- Activity
Please return every line from the entries that has the string "computer" in it.

- Working data
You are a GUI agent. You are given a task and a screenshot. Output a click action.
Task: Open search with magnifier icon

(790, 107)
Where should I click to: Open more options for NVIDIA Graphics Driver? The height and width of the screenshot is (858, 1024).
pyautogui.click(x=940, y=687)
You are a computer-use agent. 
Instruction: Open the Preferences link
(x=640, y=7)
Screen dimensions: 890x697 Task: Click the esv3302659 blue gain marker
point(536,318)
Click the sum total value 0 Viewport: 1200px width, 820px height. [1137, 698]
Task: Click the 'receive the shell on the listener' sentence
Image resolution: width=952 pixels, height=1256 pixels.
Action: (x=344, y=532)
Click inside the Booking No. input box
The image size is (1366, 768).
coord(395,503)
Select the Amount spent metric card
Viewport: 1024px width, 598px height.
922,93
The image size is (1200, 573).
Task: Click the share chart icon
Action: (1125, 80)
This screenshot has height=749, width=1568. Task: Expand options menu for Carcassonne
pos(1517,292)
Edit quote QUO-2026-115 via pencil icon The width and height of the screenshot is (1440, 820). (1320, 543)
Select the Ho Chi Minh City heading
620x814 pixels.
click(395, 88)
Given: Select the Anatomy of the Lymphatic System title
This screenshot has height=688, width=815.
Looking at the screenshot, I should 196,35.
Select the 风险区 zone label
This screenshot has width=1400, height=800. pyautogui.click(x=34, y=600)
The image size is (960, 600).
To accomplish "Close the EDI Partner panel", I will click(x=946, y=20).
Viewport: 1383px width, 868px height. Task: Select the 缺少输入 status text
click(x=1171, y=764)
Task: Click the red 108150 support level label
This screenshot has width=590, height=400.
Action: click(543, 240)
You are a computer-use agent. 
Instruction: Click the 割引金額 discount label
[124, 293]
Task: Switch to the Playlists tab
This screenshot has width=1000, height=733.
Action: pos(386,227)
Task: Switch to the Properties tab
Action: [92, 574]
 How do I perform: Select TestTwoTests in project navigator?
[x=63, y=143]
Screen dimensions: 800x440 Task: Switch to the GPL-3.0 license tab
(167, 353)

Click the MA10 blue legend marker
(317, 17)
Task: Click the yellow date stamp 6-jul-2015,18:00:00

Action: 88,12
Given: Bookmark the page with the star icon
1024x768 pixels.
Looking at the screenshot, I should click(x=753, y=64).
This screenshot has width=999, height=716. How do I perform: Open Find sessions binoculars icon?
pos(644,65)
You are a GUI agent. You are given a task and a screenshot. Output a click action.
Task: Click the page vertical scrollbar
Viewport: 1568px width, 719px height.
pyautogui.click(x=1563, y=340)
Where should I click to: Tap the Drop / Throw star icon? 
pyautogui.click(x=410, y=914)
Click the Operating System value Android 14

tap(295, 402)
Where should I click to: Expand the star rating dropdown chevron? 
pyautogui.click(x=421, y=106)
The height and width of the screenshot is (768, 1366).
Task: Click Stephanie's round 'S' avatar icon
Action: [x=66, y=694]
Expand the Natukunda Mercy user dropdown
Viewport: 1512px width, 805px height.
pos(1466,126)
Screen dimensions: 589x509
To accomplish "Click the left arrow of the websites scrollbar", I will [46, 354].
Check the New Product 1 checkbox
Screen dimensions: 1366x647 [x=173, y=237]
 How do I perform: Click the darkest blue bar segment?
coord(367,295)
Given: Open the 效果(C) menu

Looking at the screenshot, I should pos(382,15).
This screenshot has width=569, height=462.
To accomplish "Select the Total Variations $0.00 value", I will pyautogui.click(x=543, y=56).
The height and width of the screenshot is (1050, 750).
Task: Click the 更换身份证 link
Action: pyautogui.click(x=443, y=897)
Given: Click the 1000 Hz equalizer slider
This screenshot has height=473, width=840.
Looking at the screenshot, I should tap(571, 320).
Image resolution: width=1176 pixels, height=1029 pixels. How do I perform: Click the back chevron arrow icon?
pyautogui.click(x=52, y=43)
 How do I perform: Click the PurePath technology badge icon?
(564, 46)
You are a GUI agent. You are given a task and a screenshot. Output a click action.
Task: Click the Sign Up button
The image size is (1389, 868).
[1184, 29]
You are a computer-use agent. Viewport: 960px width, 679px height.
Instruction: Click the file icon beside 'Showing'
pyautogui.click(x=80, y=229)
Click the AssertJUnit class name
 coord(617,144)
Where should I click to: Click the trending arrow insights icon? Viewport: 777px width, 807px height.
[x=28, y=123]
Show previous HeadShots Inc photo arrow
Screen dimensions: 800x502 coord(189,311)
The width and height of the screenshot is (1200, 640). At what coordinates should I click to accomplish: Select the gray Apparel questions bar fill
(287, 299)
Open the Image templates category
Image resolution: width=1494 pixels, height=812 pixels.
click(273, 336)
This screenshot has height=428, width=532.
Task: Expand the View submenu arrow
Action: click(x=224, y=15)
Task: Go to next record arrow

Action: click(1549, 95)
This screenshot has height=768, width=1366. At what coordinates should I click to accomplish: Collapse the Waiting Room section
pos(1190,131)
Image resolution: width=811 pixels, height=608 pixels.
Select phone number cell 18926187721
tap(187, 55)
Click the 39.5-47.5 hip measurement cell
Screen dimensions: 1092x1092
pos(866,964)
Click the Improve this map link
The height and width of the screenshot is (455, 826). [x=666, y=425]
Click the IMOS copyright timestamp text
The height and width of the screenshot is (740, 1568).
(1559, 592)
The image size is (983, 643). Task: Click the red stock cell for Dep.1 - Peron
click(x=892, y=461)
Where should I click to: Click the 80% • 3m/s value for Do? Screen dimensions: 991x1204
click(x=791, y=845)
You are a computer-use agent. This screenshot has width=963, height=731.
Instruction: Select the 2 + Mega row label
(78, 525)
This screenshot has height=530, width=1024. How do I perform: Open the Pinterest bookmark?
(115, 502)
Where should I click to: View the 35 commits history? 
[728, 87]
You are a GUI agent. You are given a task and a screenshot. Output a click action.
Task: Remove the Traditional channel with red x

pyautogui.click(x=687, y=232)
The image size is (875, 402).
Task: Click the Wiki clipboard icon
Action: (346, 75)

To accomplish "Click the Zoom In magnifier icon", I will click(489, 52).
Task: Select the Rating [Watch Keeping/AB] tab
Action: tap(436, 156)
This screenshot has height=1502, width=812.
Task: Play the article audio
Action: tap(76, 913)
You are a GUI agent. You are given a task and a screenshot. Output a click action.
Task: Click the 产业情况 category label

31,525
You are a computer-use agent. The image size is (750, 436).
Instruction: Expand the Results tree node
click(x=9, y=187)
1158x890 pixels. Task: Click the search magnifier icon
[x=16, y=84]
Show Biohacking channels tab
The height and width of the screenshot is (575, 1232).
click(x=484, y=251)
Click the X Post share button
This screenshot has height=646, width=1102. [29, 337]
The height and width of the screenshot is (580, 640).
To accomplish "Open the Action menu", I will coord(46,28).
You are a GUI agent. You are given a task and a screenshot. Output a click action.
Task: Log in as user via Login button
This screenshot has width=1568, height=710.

- Answer box
You are a computer-use agent. 
You are a computer-use agent. 
You are a computer-use agent. Viewport: 960px width, 679px height.
You are a computer-use agent. This screenshot has width=963, height=731.
You are a computer-use agent. The image size is (750, 436).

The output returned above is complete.